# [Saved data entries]
══════════
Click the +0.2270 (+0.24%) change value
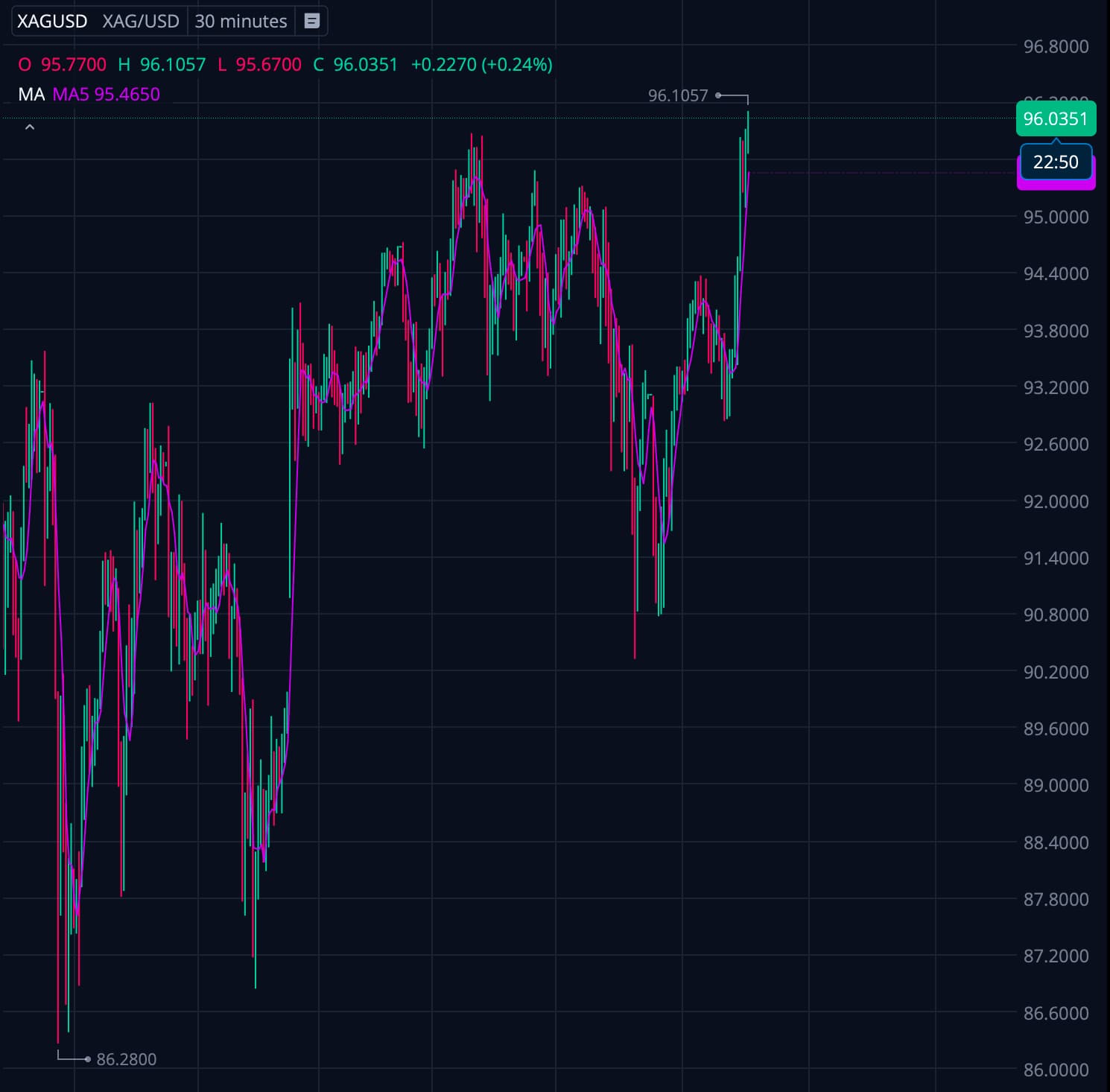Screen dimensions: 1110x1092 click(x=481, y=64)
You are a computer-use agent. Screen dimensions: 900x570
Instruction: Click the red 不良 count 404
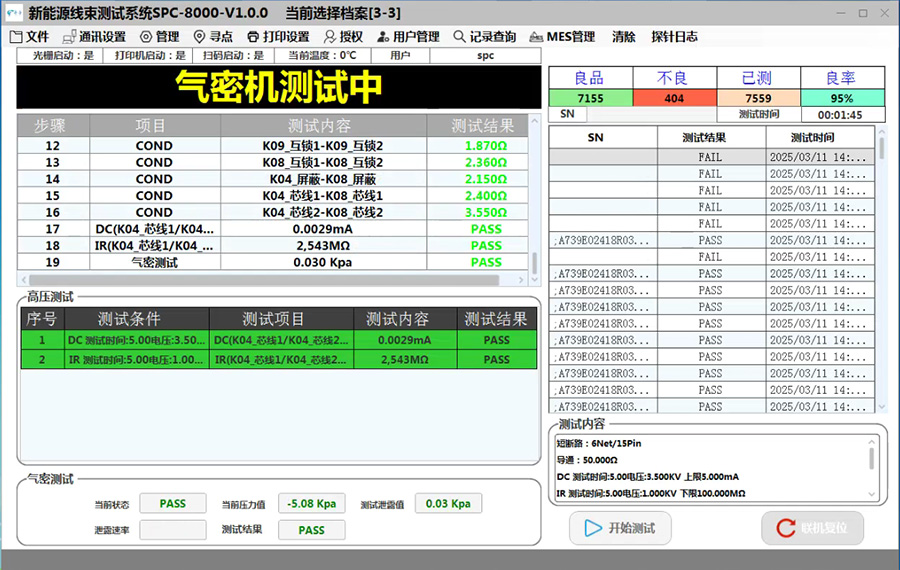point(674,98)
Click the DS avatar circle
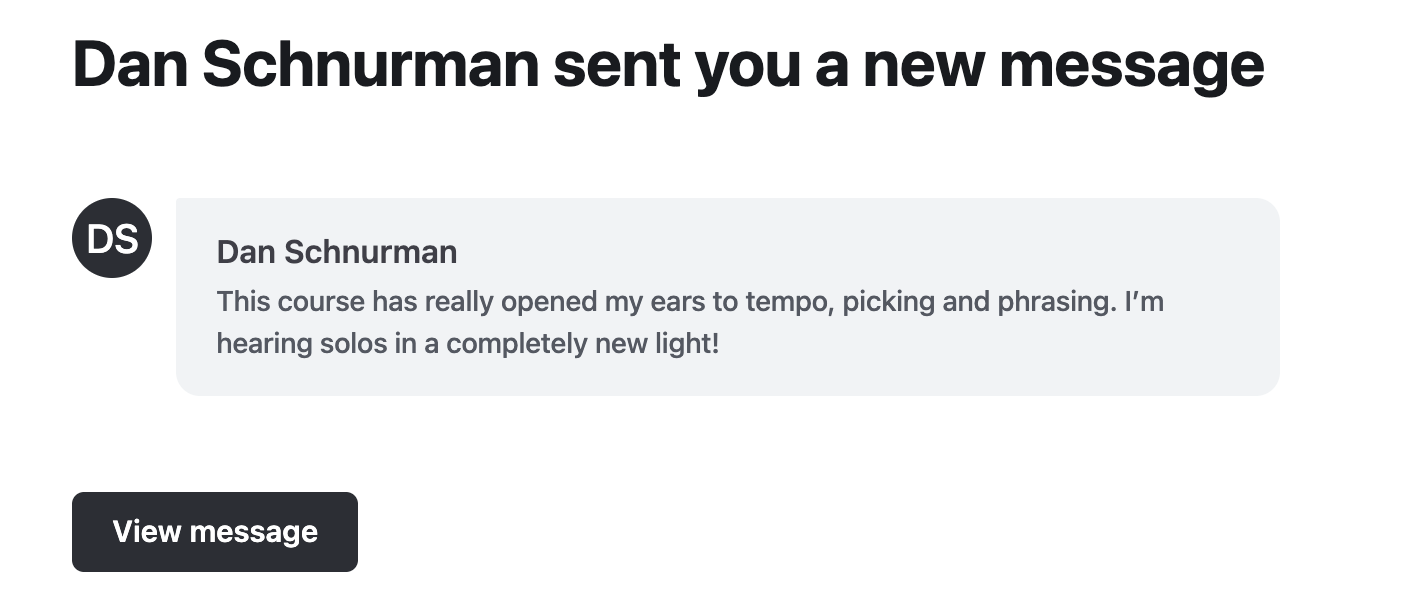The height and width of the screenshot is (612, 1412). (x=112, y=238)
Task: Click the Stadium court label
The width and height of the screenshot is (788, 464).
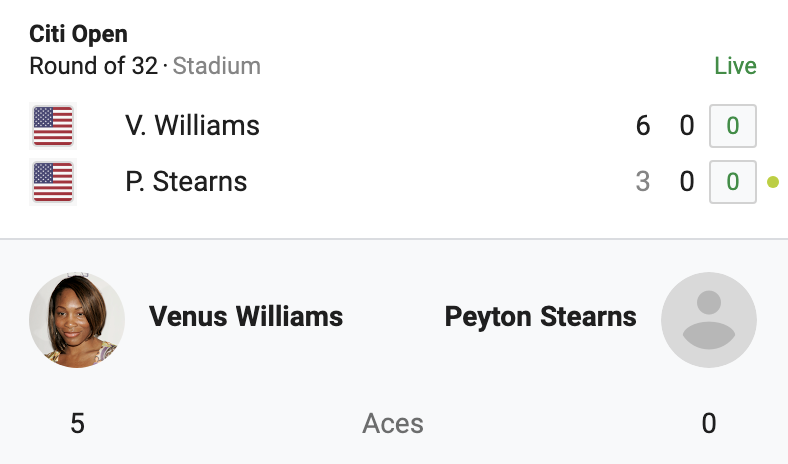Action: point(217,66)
══════════
# [ABOUT THIS EXERCISE]
Retype all of the entries exactly as written, leaving out any images.

# [EXERCISE OUTPUT]
Click the +0.2270 (+0.24%) change value
Screen dimensions: 1110x1092 click(x=481, y=64)
You are a computer-use agent. Screen dimensions: 900x570
Instruction: Click the red 不良 count 404
point(674,98)
Click the DS avatar circle
The height and width of the screenshot is (612, 1412). (x=112, y=238)
Task: Click the Stadium court label
The width and height of the screenshot is (788, 464).
Action: point(217,66)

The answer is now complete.